When you know something inside out, you really know it. A great many organizations claim to really know something about innovation. Truth is, most have only inside knowledge. Innovation arises from circles of exchange, knowing things inside out.
Last week I described innovation as requiring “Mr. Inside & Mr. Outside,” two views coming from the brain’s two hemispheres. Innovation requires knowing something inside out, with both hemispheres exchanging views. Iain McGilchrist, a psychiatrist as well as Oxford literary scholar and researcher in neuroimaging, says this exchange has tailed off in the Western world. There’s a widening gap between the left and right hemisphere.
McGilchrist is the author of The Master and His Emissary: The Divided Brain and the Making of the Western World. The title is drawn from a tale told by Friedrich Nietzsche of an arrogant emissary who overthrows his benevolent master. McGilchrist recasts Nietzsche’s story with the master as metaphor, which is more of a right hemisphere function. Language is the emissary, and more a function of the left hemisphere. The Enlightenment overthrew this arrangement, to the detriment of the kingdom.
The Enlightenment disdained the inexactness of metaphor, preferring what it believed – incorrectly – was the precision of language. The ancients didn’t see it this way. Enlightenment thinkers dismissed them as darkened by religion and unenlightened. They presumed to be smarter than those who came before them. Disdain bred arrogance, so the emissary overthrew the master, metaphor. McGilchrist says this has led “ultimately to a large bias overall” for words over images in the Western world.
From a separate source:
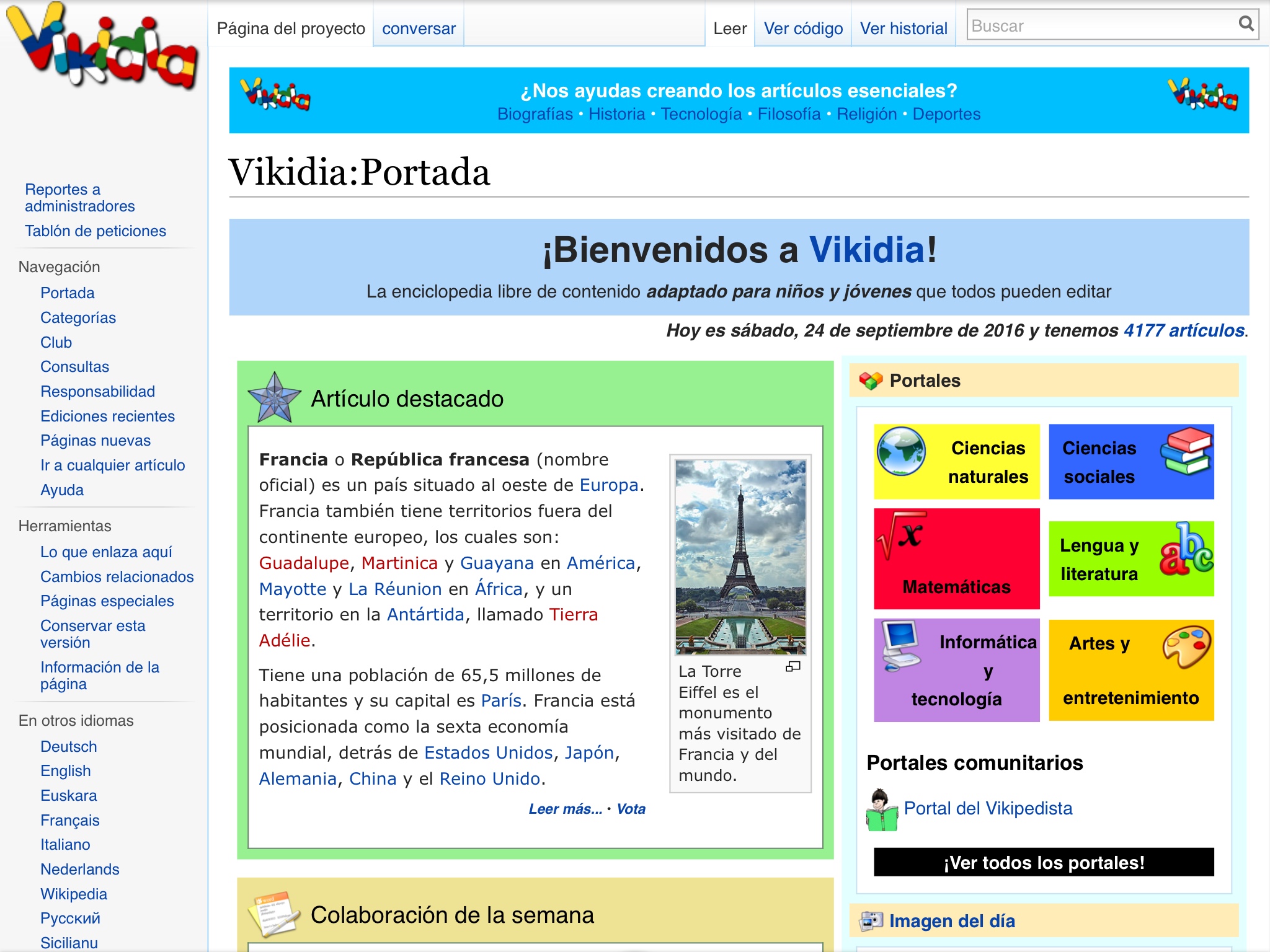Click the paint palette icon in Artes portal
Screen dimensions: 1270x952
pos(1187,646)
This bias leads to blindness. There’s a dynamic in the brain where the two hemispheres complement each other but also compete in a winner-take-all contest. McGilchrist says the one “getting in first” controls how we think. If the right hemisphere gets in first, it includes the left. But if the left wins, it excludes the right. This is happening in the West. We have mostly inside knowledge. Thus, we talk about innovation, but, as the saying goes, talk is cheap. We’re kidding ourselves.
When the left wins, it pushes away from the right. We see this in neuroimaging. The corpus callosum is the wide bundle of neural fibers connecting the left and right hemispheres. It facilitates an exchange between the two hemispheres. But findings from neuroimaging indicate that the corpus callosum is shrinking, leaving a widening gap between the left and right hemisphere. The left, left to itself, is in La-La Land.
The self-deception is due to the left hemisphere, which uses “that part of language to grasp things, or, as we say to ‘pin’ things down,” notes McGilchrist. Our left hemisphere tries to pin down in language what it assumes to be important. And therein lies the rub. To know what is important or innovative, we have to first rely on the right hemisphere.
Innovation, a Latin word drawn from the Greek renewal, requires what McGilchrist calls “the newness of the right hemisphere.” It plays “devils advocate, always on the lookout for things that might be different from our expectations. It sees things in context. It understands implicit meaning, metaphor, and body language.” On the other hand, “the world of the left hemisphere is dependent on denotative language and abstraction. It yields clarity and the power to manipulate things that are known, fixed, isolated, static, decontextualized, explicit, and general in nature but ultimately lifeless.” The left plays an important role, but only after learning what is important. It’s the emissary.
That’s why the right hemisphere is the master. “The right hemisphere by contrast yields a world of individual, changing, evolving, interconnected, implicit, incarnate living beings within the context of the lived world – but in the nature of things never fully graspable, never perfectly known.” The right hemisphere operates in an open system – the left in a closed system. The right includes the left, thinking in images that are sent to the left hemisphere, where they are “re-presented” in “virtual” categories expressed in language. These constructs are returned to the right for review. It’s supposed to be a never-ending reciprocating cycle. But due to the left winning the race, the Western world is now trapped in “hall of mirrors,” a “virtual reality,” according to McGilchrist. If you want to listen to McGilchrist detail this a bit more, check out this RSA Animate:
http://www.thersa.org/events/rsaanimate/animate/rsa-animate-the-divided-brain/
“Innovation arises from ongoing circles of exchange,” writes Margaret J. Wheatley, “where information is not just accumulated or stored, but created. Knowledge is generated anew from connections that weren’t there before.” She’s describing knowing something inside out. Today, with recent findings in neuroscience, we recognize that completing the circles of exchange requires including the outside view. It’s the only way individuals as well as institutions can claim to really know something.